[2016-6] Effects of Recent Changes in External Conditions on the Korean Economy

구분
등록일
2016.07.07
조회수
8894
키워드
TVP-VAR Accuracy Relationships Economic Economy Korean
담당부서
Research Department

   Volatility in external conditions has increased since the global financial crisis, and it is estimated that this has brought about changes in the previously stable relationships among economic variables. In this regard, this paper examines how the effects of major external variables, such as major countries’growth rates, international oil prices and the global trade volume, on the Korean economy have changed over time, in order to enhance the accuracy of economic analyses and improve the predictability of economic forecasts. First, rolling regression analyses and rolling Granger causality tests are conducted to examine changes in the relationships between major external and domestic variables and changes in the degree of their contributions to forecasts. In addition, a TVP-VAR model that internalizes changes in the relationships among economic variables is developed, in an attempt to analyze the effects of external shocks on the Korean economy and to assess the predictability of economic forecasts.

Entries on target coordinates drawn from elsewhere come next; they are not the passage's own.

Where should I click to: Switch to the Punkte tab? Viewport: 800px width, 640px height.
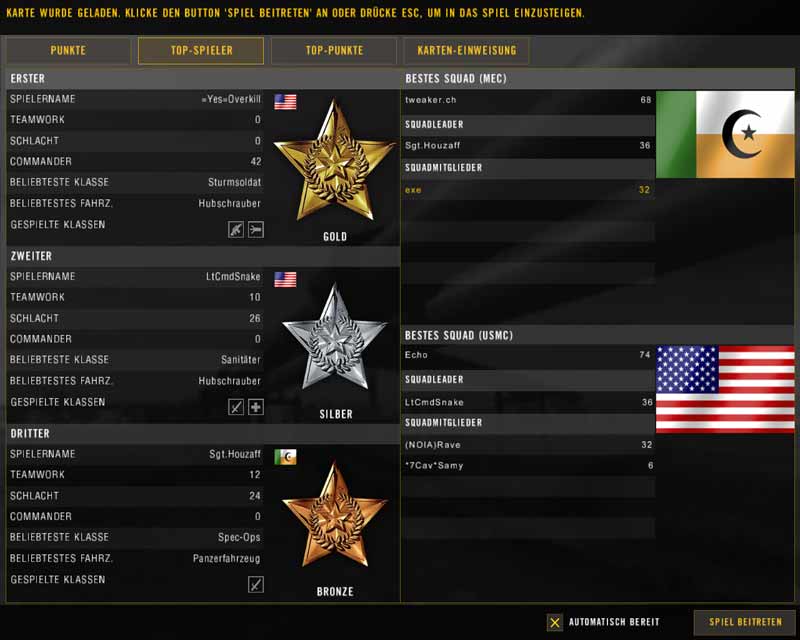click(x=68, y=50)
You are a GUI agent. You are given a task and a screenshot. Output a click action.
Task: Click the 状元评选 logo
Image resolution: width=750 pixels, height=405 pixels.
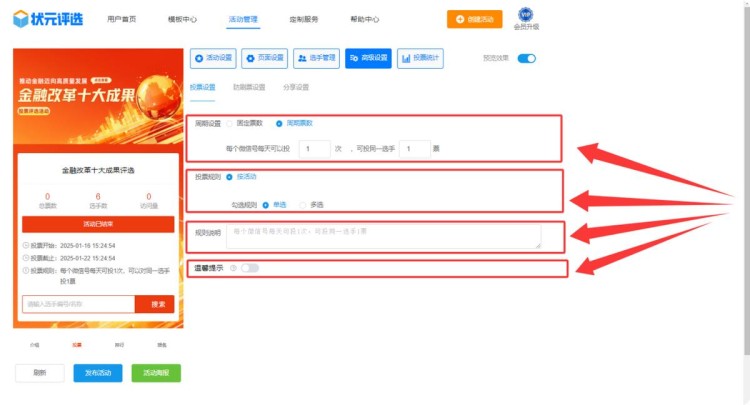point(47,18)
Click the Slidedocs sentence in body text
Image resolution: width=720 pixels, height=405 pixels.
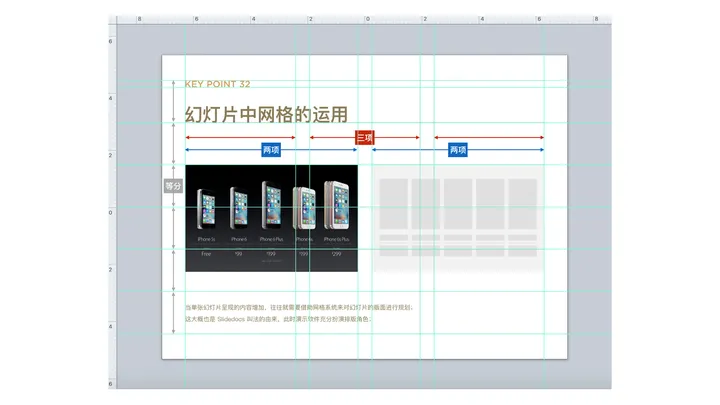pyautogui.click(x=278, y=319)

   According to the results of the analyses, the effects of shocks from the US growth rate on Korea’s real economy have steadily decreased, while the impacts of China’s growth rate have continuously increased. Meanwhile, the effects of the euro region’s growth rate declined significantly right after the financial crisis but have recently grown somewhat, while the effects of Japan’s growth rate have remained weak. Rises in international oil prices caused the domestic economic growth rate to decline, but this effect has weakened since the global financial crisis. Finally, growth in the global trade volume has affected Korea’s exports but not heavily affected its GDP.
 

   The TVP-VAR model, which was developed to reflect changes in the effects of external variables, is seen to have been relatively superior in forecasting the GDP growth rate amid the heightened volatility of variables since the global financial crisis. In future economic forecasting, the TVP-VAR model is expected to serve as a reference model that can supplement the current forecast system, which is based on a structure model.